Sharing local ecological knowledge (LEK) in the social network

Livelihood activity is a strong predictor of who is most sought out (in-degree) to discuss environmental changes in both the climate (full model R² = 0.85, F3,42 = 86.49; livelihood p < 0.0001) and ecology networks (full model R² = 0.88, F3,42 = 107.22; livelihood p < 0.0001). Among the four livelihood groups, current village leaders are significantly more sought out than anyone else, followed by full-time herders, who are significantly more sought out than people who are mostly not herding and women who tend to stay at home (Table 2). Peer-nominated experts are also more sought out than nonexperts (climate network F1,43 = 18.29, p = 0.0001; ecology network F1,43 = 6.17, p = 0.02).

Demographic variables are less able to predict the degree to which people seek out others (out-degree) in the climate (R² = 0.24, F4,41 = 4.61) and ecology networks (R² = 0.12, F3,42 = 2.99). The most significant predictor was that people who learned LEK from older generations sought out more people to discuss climate changes (p = 0.008). Livelihood practice was also significant in both the climate (p = 0.03) and ecology networks (p = 0.04), with full-time herders seeking out significantly more people than nonherders and women (Table 2). Status as a peer-nominated expert was not a significant predictor of out-degree scores.

+===+

# PROBLEMS:
1. Retype the passage on sharing local ecological knowledge from "Livelihood activity is" to "6.17, p = 0.02).".
2. In the passage on sharing local ecological knowledge, which livelihood group is significantly more sought out than anyone else?
3. Carry on the passage on sharing local ecological knowledge, starting after its final sentence.

+===+

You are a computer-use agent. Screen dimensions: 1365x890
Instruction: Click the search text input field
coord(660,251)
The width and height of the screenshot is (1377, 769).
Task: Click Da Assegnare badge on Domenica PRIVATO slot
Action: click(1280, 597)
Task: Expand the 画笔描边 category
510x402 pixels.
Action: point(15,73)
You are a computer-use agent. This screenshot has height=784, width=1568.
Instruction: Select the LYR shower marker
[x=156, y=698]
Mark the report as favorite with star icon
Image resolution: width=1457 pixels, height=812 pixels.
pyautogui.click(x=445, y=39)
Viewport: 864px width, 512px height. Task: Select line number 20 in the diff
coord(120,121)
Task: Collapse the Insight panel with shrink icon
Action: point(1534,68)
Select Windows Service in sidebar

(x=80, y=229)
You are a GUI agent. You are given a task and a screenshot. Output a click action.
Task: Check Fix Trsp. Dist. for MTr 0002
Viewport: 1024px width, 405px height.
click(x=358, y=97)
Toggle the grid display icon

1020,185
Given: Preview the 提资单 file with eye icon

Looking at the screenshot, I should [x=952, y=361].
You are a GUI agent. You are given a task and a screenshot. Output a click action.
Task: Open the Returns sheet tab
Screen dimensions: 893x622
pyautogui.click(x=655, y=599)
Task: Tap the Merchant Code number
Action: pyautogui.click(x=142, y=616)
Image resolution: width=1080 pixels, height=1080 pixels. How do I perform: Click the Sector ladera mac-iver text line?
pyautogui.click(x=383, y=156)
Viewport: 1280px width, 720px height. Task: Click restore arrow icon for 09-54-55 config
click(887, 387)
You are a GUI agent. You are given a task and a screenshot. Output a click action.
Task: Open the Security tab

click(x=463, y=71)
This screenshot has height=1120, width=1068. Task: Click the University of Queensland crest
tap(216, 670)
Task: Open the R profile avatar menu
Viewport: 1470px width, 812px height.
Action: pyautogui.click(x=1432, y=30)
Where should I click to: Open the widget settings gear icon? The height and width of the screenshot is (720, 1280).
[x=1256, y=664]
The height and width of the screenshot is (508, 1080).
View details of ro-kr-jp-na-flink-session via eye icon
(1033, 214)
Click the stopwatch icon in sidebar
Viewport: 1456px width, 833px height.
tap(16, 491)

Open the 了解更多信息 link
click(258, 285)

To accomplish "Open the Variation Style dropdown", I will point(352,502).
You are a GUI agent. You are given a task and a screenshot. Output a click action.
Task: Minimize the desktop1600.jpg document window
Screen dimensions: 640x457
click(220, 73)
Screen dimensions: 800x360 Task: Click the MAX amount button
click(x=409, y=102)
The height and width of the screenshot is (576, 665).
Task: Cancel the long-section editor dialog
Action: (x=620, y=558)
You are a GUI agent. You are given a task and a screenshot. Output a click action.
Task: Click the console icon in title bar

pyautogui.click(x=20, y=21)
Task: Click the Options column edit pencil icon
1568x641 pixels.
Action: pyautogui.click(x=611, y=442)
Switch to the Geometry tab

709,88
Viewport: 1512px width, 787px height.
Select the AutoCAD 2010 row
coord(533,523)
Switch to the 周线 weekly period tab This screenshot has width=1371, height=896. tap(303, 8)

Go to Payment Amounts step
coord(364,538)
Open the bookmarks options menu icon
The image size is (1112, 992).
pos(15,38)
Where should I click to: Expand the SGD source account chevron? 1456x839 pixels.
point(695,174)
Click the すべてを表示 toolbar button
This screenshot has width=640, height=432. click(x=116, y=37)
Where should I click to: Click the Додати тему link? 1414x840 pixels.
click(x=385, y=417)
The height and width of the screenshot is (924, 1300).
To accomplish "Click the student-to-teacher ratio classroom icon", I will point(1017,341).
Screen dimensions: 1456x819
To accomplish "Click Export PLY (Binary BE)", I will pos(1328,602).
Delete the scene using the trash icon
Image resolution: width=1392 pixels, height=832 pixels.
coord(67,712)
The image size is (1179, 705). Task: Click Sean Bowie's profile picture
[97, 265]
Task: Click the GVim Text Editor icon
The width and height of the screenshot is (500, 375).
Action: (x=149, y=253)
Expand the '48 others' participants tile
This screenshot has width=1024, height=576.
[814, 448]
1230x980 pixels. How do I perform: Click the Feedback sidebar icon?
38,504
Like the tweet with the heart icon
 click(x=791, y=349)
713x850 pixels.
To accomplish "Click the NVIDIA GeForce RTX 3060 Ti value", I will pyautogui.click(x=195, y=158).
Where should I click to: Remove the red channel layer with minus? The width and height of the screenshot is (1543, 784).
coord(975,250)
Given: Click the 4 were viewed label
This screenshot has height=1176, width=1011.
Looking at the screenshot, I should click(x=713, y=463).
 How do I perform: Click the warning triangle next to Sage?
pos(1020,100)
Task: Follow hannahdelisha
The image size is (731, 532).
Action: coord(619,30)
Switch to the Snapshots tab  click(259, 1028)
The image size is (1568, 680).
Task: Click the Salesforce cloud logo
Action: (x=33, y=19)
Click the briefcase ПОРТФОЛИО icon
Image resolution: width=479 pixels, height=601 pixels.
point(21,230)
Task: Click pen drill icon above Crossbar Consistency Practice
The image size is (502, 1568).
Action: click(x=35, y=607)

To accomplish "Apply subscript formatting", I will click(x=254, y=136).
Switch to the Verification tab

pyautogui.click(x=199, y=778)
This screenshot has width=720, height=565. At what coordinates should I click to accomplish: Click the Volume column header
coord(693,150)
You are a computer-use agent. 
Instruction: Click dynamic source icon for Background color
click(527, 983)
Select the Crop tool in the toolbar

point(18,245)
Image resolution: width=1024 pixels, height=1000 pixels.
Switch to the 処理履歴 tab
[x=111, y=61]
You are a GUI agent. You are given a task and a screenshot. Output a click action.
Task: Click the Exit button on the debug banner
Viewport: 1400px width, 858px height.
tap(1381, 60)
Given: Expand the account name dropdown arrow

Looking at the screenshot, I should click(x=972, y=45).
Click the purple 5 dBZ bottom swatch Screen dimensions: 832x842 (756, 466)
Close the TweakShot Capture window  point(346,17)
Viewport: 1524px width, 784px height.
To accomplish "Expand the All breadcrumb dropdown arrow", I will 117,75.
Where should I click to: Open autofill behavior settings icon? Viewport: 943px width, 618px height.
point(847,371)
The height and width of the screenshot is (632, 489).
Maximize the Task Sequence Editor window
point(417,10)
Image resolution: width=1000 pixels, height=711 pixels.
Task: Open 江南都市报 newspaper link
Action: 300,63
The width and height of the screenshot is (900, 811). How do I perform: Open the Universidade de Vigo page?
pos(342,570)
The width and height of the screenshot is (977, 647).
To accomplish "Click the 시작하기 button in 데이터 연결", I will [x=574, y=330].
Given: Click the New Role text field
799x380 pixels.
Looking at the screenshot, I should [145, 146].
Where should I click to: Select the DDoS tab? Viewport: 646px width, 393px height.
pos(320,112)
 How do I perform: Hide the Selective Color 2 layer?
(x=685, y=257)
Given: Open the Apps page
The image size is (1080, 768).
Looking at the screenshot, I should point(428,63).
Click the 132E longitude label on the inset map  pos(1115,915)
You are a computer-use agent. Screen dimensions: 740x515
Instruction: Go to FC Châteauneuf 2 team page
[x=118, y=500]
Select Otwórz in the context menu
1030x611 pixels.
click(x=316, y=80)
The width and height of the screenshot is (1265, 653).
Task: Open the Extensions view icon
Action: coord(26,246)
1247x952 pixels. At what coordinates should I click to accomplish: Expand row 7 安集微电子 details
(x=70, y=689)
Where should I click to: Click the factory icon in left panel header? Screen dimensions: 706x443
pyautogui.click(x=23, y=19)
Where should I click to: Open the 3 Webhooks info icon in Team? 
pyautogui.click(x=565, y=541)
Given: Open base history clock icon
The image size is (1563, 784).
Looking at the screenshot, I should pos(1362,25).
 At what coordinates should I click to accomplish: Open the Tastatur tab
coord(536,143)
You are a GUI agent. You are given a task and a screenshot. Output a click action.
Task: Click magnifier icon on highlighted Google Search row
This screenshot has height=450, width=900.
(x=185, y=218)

+===+

# SET OF ANSWERS:
1.
Livelihood activity is a strong predictor of who is most sought out (in-degree) to discuss environmental changes in both the climate (full model R² = 0.85, F3,42 = 86.49; livelihood p < 0.0001) and ecology networks (full model R² = 0.88, F3,42 = 107.22; livelihood p < 0.0001). Among the four livelihood groups, current village leaders are significantly more sought out than anyone else, followed by full-time herders, who are significantly more sought out than people who are mostly not herding and women who tend to stay at home (Table 2). Peer-nominated experts are also more sought out than nonexperts (climate network F1,43 = 18.29, p = 0.0001; ecology network F1,43 = 6.17, p = 0.02).

2. Current village leaders.

3.
Because of the high degree to which village leaders are sought out in the climate and ecology networks, they broker significantly more pairs of otherwise unconnected people than any other livelihood group, giving them significantly higher pure brokerage scores (Table 2). On average, the only types of brokers that differ significantly among livelihood types are gatekeepers (climate network: χ² = 8.93, df = 3, p = 0.03; ecology network: χ² = 13.40, df = 3, p = 0.003) and representatives (Fig. 4; climate network: χ² = 11.93, df = 3, p = 0.008; ecology network: χ² = 13.80, df = 3, p = 0.003). Significantly more herders serve as representatives in both networks because of the way that they link other herders to village leaders (Fig. 4). Village leaders serve as gatekeepers significantly more than members of other livelihood groups because of the way they connect herders who seek them out to the other village leaders with whom they themselves discuss environmental change issues (Fig. 4). However, in the climate network, only the two administrative village leaders are strong gatekeepers, whereas the natural village leader primarily acts as a liaison between herders and nonherders. In the ecology network, the natural village leader is a consultant, connecting herders to other herders, as well as a gatekeeper, connecting herders and nonherders to leaders.

The six knowledge clusters were not significantly different in their honest brokerage metrics, the degree to which their members are sought out by others in the climate or ecology networks, nor for how much they seek out others in the climate network. However, in the ecology network, people in the observant group (A) seek out significantly more people than do those in the youngest group (B; F5,39 = 2.79, p = 0.03).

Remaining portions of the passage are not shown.